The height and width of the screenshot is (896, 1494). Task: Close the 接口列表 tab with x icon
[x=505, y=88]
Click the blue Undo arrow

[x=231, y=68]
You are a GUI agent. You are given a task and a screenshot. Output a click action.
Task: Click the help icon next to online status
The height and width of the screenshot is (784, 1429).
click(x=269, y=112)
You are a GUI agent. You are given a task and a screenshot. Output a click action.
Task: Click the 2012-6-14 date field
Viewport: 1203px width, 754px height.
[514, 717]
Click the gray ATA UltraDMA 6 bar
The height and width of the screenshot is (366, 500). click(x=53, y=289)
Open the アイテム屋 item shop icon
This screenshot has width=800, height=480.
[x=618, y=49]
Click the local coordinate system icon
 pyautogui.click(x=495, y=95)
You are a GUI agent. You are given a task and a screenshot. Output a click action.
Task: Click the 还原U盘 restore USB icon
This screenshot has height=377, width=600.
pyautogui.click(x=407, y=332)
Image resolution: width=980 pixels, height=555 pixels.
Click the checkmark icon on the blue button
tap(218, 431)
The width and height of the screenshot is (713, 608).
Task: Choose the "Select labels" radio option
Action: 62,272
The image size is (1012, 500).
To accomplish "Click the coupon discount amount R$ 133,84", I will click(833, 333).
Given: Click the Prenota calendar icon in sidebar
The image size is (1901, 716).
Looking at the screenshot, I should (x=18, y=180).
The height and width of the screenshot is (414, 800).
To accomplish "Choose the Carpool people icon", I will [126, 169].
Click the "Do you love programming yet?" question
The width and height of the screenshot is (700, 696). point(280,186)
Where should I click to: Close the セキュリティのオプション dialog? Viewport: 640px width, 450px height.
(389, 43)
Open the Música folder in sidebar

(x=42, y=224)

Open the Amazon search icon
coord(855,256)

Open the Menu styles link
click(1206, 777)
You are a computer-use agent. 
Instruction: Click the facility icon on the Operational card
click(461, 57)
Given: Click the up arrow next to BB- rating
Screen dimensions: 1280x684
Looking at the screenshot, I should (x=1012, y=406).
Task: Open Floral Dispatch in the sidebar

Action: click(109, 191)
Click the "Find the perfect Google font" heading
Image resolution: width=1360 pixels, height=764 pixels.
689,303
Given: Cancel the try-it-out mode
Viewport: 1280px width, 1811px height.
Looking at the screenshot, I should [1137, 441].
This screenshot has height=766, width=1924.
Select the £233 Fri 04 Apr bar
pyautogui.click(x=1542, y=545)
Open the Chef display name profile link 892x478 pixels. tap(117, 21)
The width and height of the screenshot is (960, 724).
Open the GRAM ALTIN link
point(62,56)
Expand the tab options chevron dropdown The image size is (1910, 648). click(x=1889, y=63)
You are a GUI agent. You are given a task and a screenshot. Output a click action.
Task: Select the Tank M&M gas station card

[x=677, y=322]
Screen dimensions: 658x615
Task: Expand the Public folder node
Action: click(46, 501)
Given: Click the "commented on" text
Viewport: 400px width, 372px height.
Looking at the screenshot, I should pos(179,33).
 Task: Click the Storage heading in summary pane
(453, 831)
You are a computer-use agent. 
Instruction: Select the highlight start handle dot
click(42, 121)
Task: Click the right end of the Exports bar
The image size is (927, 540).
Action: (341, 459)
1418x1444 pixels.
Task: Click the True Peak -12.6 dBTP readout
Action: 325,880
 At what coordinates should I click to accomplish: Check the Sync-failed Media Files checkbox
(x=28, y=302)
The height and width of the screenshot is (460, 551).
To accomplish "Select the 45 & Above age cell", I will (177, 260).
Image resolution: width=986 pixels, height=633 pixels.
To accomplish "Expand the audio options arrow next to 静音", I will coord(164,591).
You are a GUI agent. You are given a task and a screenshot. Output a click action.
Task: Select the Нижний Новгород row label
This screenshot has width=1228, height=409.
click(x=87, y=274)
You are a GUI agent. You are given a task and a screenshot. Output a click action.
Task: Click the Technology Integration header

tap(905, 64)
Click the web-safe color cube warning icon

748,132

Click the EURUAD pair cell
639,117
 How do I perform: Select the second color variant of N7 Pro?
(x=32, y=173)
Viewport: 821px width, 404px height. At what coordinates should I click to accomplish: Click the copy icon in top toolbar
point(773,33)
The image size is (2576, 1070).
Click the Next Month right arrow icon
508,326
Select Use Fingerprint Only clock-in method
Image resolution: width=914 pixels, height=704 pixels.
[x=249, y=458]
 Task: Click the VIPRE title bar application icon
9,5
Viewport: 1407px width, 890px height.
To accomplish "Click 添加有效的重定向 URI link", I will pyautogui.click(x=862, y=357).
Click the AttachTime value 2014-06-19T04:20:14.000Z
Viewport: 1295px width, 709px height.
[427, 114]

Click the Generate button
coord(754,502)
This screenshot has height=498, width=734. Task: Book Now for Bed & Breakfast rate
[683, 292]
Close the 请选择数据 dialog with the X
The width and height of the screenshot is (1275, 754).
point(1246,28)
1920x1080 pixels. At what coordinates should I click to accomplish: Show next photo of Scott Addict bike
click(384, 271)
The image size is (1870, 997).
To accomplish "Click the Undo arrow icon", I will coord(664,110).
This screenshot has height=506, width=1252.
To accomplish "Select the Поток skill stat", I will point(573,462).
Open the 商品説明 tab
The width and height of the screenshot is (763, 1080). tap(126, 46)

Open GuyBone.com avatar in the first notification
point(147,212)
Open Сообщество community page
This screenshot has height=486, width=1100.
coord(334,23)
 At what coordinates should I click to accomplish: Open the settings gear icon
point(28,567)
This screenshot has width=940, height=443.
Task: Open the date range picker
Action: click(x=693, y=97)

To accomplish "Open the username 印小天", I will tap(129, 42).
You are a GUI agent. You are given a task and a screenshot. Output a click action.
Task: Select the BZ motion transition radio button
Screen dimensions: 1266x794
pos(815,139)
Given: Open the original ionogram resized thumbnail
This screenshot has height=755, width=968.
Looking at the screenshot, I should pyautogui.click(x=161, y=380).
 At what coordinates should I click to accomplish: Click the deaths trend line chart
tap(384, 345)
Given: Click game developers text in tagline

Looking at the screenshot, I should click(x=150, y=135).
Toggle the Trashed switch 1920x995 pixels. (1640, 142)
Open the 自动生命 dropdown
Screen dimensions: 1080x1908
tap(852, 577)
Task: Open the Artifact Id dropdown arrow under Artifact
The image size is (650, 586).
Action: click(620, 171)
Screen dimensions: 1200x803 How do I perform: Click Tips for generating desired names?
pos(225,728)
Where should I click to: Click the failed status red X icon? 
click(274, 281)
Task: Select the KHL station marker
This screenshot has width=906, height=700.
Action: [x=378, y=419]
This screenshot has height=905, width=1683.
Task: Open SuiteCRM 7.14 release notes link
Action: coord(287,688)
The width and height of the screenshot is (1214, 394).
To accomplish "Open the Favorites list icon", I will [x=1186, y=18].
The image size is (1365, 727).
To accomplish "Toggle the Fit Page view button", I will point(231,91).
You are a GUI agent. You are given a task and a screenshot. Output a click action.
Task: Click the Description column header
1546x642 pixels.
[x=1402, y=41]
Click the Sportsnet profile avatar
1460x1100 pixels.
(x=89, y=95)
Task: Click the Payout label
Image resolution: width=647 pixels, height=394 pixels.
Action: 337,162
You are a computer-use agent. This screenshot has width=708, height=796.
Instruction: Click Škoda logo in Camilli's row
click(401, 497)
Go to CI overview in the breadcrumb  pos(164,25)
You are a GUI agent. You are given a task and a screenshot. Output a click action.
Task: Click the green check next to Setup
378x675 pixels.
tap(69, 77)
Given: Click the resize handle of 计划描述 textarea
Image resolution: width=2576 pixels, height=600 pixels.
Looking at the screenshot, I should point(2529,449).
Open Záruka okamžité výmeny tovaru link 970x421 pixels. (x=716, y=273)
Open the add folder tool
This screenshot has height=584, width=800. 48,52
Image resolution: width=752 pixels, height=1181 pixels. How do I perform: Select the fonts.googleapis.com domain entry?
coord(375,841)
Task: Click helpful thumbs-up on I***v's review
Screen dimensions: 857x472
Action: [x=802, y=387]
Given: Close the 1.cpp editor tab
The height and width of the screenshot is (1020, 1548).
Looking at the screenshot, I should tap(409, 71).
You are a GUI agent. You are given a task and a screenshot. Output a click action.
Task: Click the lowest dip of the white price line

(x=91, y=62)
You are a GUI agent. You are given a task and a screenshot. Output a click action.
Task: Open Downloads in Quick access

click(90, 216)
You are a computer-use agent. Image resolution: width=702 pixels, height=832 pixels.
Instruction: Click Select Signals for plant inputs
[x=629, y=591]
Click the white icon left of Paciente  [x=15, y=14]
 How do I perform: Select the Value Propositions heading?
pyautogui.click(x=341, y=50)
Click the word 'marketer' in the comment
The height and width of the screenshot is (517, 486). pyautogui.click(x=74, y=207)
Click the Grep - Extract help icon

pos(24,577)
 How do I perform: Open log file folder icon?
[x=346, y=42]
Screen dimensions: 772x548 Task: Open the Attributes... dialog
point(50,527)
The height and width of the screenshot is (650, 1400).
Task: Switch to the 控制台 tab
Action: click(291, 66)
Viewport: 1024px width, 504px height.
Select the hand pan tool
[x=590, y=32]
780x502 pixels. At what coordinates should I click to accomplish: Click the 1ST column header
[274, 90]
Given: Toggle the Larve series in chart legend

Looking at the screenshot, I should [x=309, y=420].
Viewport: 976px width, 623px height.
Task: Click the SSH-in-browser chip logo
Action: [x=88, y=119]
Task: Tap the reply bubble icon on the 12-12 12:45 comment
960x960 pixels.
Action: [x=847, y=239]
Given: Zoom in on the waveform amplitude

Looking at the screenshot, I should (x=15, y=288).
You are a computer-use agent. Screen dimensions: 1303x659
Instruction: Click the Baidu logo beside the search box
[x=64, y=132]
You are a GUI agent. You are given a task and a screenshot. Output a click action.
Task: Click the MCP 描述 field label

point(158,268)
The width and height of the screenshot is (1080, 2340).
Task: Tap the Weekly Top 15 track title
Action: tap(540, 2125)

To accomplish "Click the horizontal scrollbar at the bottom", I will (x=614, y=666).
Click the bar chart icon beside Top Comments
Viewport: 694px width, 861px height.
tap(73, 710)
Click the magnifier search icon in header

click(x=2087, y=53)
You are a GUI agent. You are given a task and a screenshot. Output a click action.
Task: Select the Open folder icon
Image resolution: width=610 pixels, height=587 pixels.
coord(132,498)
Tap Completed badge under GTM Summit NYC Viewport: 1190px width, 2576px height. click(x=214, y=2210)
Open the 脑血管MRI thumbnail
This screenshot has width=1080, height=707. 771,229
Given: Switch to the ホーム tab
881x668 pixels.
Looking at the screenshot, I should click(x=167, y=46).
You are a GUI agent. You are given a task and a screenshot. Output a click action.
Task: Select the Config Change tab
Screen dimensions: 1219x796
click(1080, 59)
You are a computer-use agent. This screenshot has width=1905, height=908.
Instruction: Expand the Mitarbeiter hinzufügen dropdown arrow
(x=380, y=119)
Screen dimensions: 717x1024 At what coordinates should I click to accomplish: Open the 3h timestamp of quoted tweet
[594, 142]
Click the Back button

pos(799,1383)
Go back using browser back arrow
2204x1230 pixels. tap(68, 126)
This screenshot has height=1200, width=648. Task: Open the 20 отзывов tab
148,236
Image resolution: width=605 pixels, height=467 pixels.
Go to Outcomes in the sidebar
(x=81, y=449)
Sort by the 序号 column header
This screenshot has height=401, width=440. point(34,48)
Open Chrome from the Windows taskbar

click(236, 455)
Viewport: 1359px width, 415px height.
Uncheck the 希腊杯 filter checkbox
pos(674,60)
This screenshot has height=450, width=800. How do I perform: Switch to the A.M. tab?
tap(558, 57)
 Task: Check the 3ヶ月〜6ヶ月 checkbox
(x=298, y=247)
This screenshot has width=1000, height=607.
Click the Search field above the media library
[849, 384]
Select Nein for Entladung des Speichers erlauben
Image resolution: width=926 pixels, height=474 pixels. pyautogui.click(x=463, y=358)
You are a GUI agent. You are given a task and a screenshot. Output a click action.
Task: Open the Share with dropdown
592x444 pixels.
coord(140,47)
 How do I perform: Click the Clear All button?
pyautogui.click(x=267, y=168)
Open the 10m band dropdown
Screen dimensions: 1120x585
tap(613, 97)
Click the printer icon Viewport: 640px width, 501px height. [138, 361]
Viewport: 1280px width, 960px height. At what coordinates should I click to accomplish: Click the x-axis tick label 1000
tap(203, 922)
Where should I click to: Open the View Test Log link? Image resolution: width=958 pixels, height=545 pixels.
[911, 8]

::::

● **REQUIRED WORK**:
Find "Screen dimensions: 857x472" in the entries above and copy that whole line exactly, then each line after it through the line that contains "Click the white".

● **RESULT OF THE TASK**:
Screen dimensions: 857x472
Action: [x=802, y=387]
Given: Close the 1.cpp editor tab
The height and width of the screenshot is (1020, 1548).
Looking at the screenshot, I should tap(409, 71).
You are a GUI agent. You are given a task and a screenshot. Output a click action.
Task: Click the lowest dip of the white price line

(x=91, y=62)
You are a GUI agent. You are given a task and a screenshot. Output a click action.
Task: Open Downloads in Quick access

click(90, 216)
You are a computer-use agent. Image resolution: width=702 pixels, height=832 pixels.
Instruction: Click Select Signals for plant inputs
[x=629, y=591]
Click the white icon left of Paciente  [x=15, y=14]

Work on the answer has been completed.